#### [INSTRUCTIONS FOR THE TASK]
Please quote everything in the listing below from the line containing "At what (x,y)" down to the line containing "Looking at the", both included. Leave the pictures out of your answer.

Gathered data
*** Block opens ***
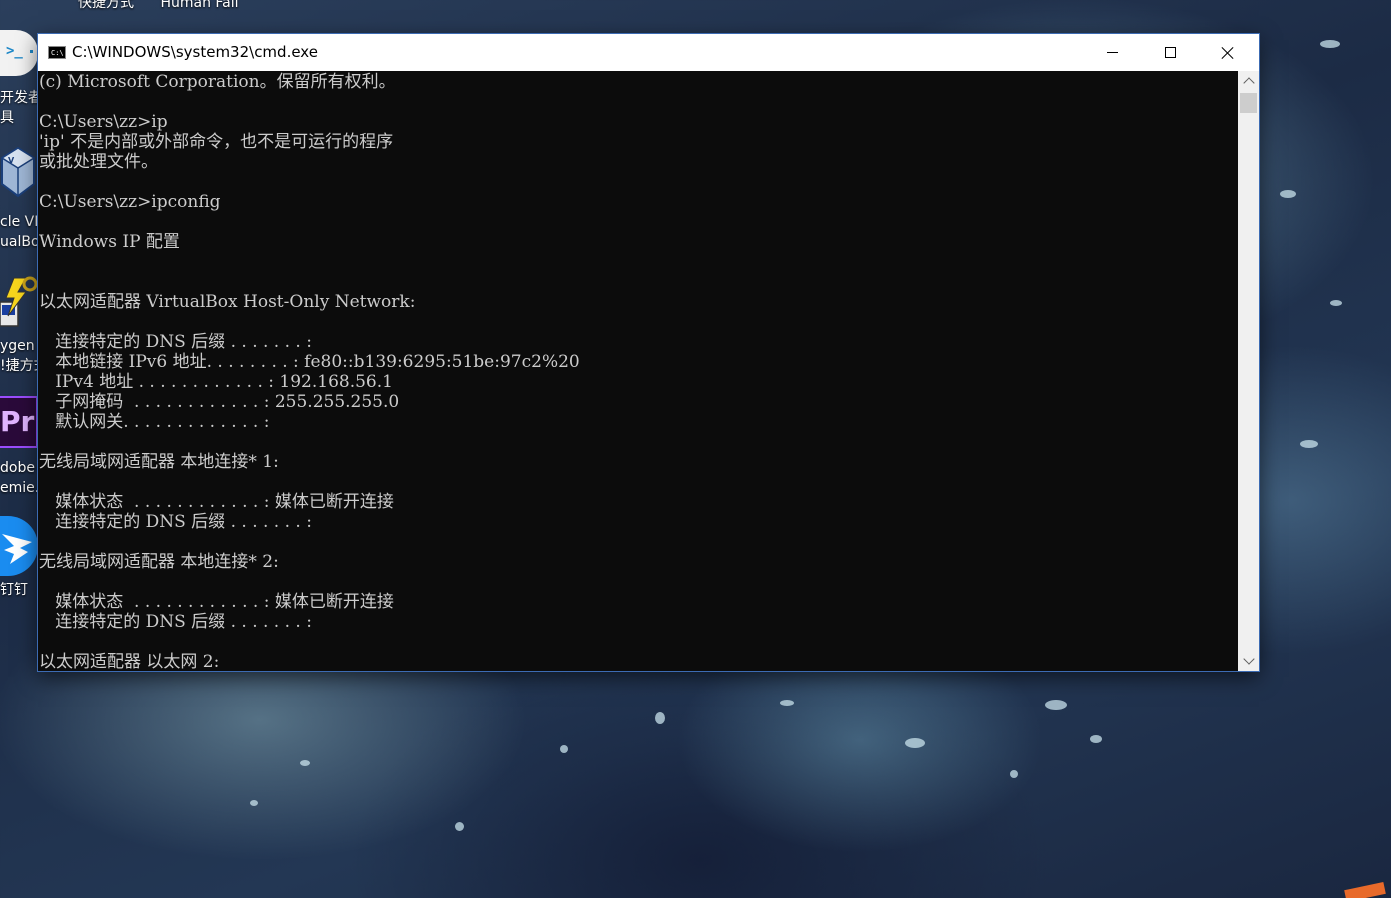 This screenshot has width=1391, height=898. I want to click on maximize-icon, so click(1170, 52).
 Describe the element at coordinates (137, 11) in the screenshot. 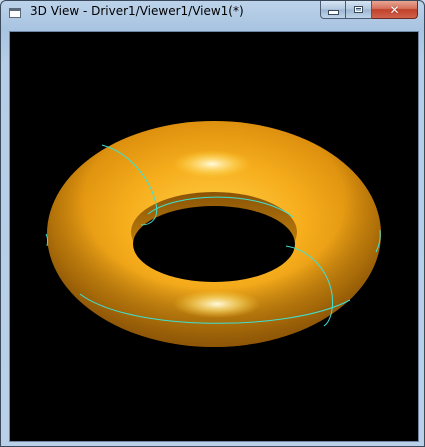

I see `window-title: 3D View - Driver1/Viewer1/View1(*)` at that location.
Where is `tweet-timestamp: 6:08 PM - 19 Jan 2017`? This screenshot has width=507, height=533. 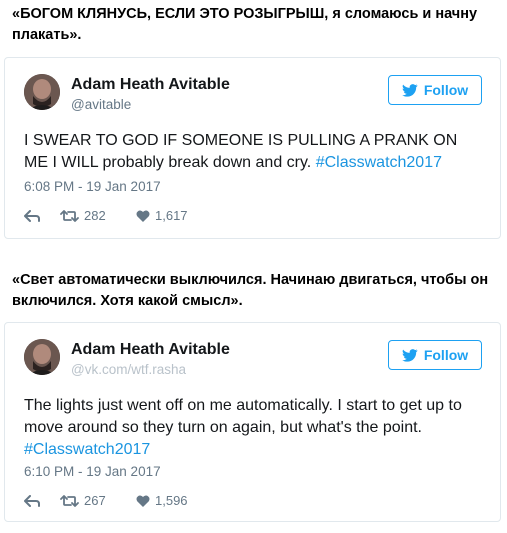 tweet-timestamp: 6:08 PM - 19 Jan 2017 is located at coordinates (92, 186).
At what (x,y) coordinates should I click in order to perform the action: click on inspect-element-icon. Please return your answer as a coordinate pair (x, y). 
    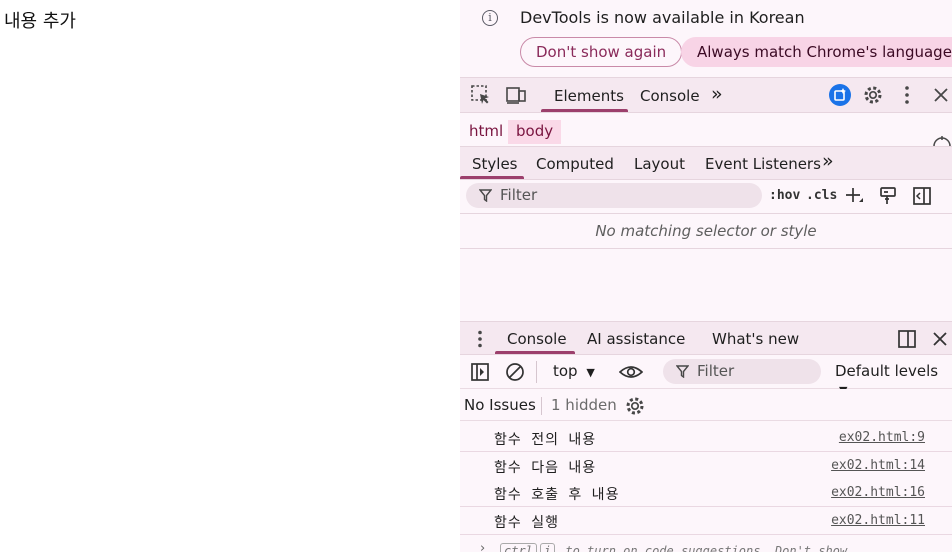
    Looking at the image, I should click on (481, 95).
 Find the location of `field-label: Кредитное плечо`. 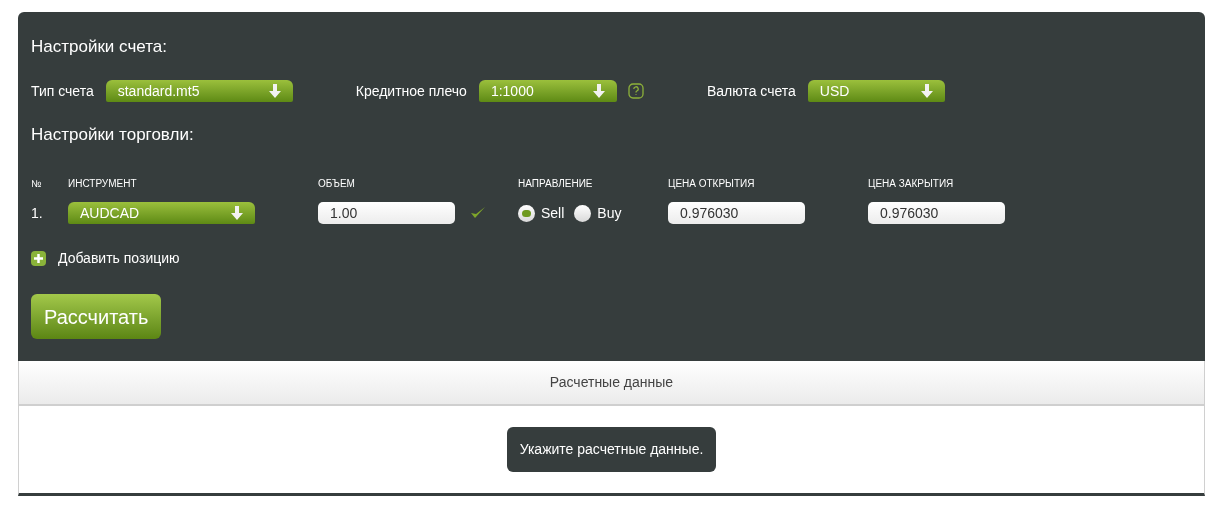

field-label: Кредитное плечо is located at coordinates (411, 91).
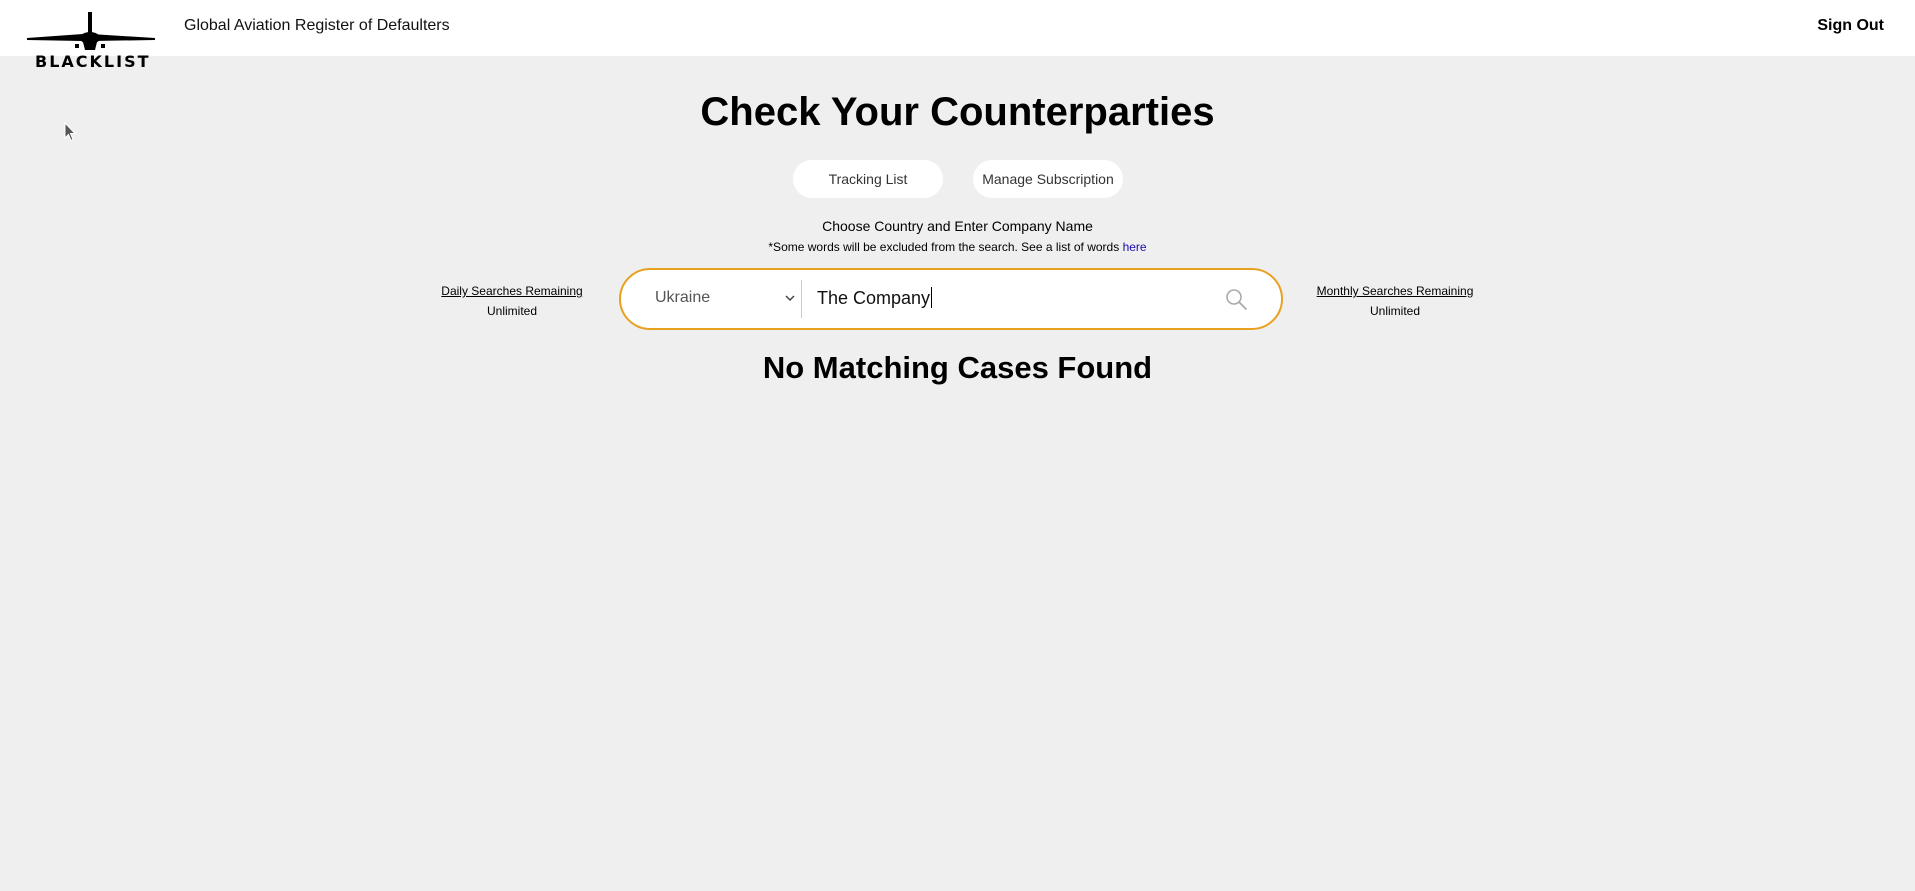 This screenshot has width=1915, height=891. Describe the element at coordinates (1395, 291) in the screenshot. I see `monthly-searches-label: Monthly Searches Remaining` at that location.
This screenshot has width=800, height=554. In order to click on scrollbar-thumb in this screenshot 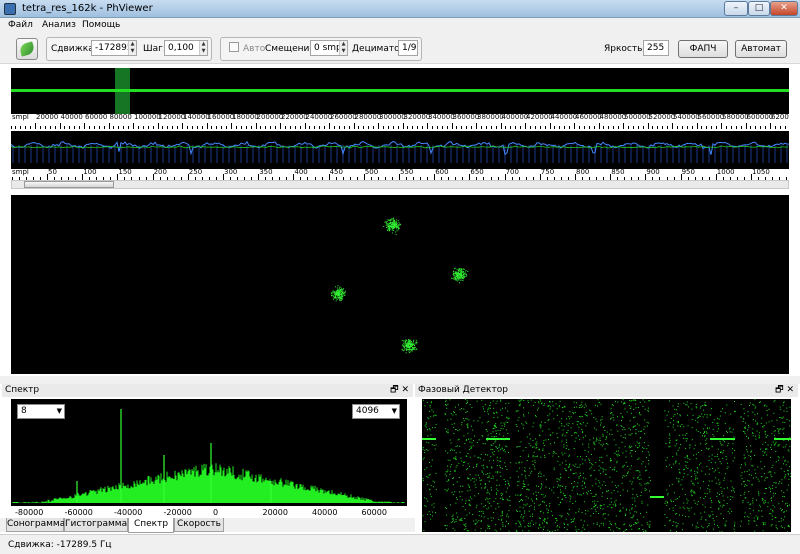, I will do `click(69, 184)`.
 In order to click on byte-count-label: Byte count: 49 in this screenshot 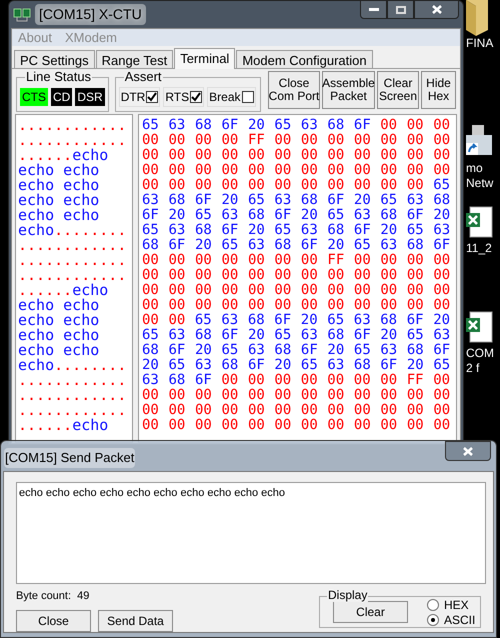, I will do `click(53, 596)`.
*** Block closes ***
#### [RESPONSE]
At what (x,y) coordinates should I click in order to perform the action: click on inspect-element-icon. Please return your answer as a coordinate pair (x, y). 
    Looking at the image, I should click on (481, 95).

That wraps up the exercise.